AAOS Framework v1.2

The Operating System for AI-Augmented Work

AI adoption is not the success condition; decision reliability is.

The AAOS integrates three elements—Capability, Controls, and Workflow—to produce defensible, evidence-backed decisions at scale. Developed by Dr. Darren Pulsipher, author of Becoming AI-Augmented.

Outcomes first

The framework helps you move from manual craft to systematic orchestration.

  • Grounding
  • Validation
  • Ownership

Operating Cycle

The 6 AAOS Stages

The AAOS stages describe the required sequence of AI-augmented work. They govern how work moves from initial draft to evidence-backed scale.

Stage 1

Diagnose

Classify the workflow posture before intervention. Establish the current state of work, evidence, and risk.

Stage 2

Activate

Target capability development at the weakest pillar (AI, SME, Core, or Meta skills) to improve reliability.

Stage 3

Controls

Apply grounding, validation, and workflow integration to make capability trustworthy and defensible.

Stage 4

Execute

Run the six-stage loop (Draft → Ground → Validate → Approve → Handoff → Learn) for all work.

Stage 5

Measure

Verify reliability using the operating dashboard. Track correction load and handoff return rates.

Stage 6

Scale

Make governed expansion decisions based on control stability evidence, not just adoption volume.

Core Model

The 6 Maturity Levels

The AAOS maturity ladder describes how a person, team, or organization becomes more capable of using AI well over time. Based on research into High-Reliability Organizations (HRO) and Augmentation Maturity.

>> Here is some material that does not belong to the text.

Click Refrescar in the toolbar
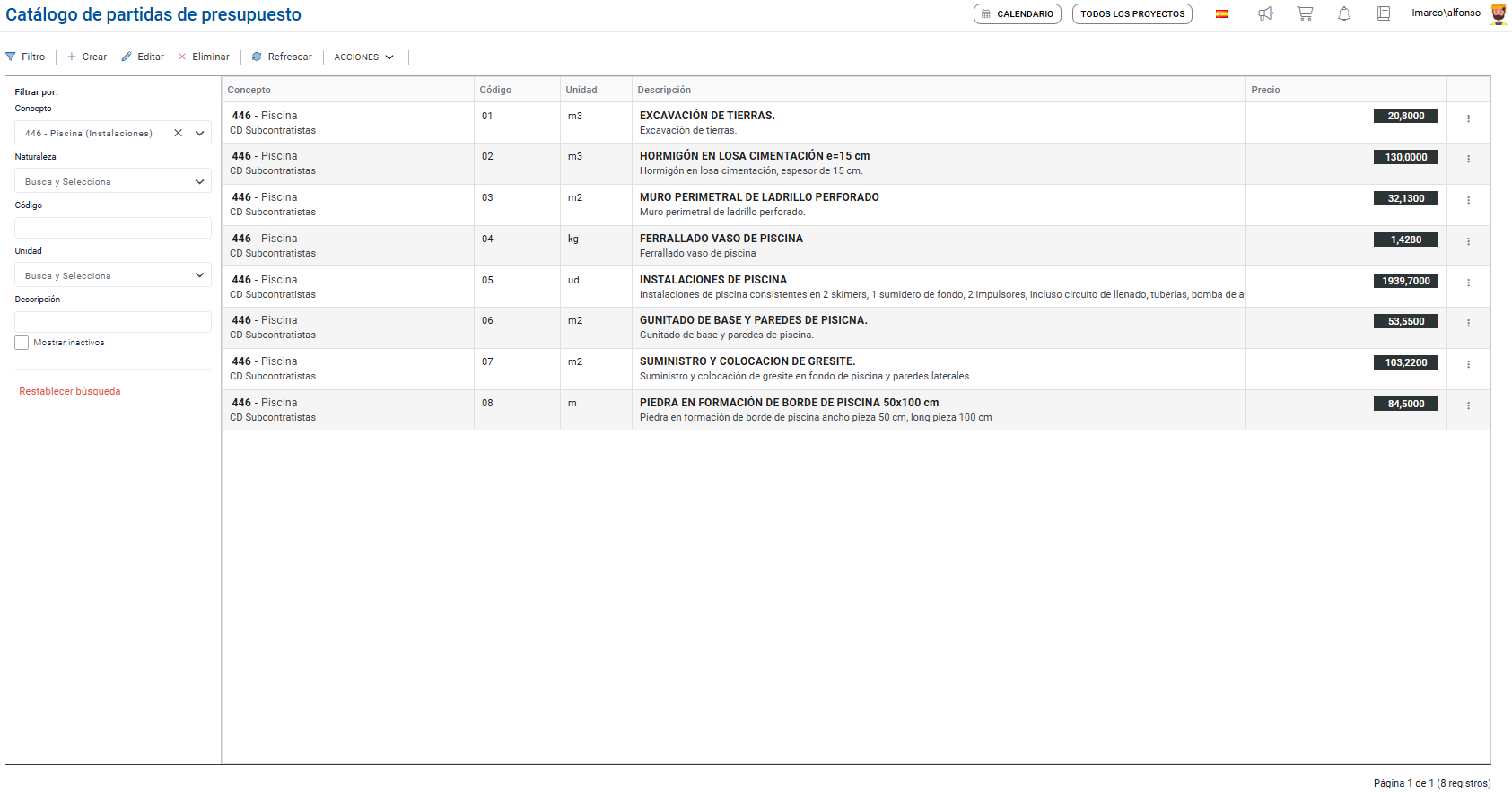1512x792 pixels. 282,57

Level General Meaning Diagnostic Signal
Aware Need for AI is visible, but work is mostly manual. Can describe the gap, but not yet close it consistently.
Exploring AI tried in limited cases; learning what helps/fails. Curiosity and first attempts, but no repeatable control.
Experimenting Useful patterns begin to repeat; more deliberate use. Early standardization, but reliability varies by context.
Integrating AI is part of workflow; grounding/validation is routine. Work moves through normal operations without reinvention.
Leading Practice is strong enough to teach or standardize. System can absorb variation while preserving quality.
Augmenting Human expertise and AI are a durable partnership. Reliable enough to improve, transfer, and scale safely.

Framework Version: 1.2.4 | Last Major Update: July 2026 | Authority: Dr. Darren Pulsipher, Becoming AI-Augmented.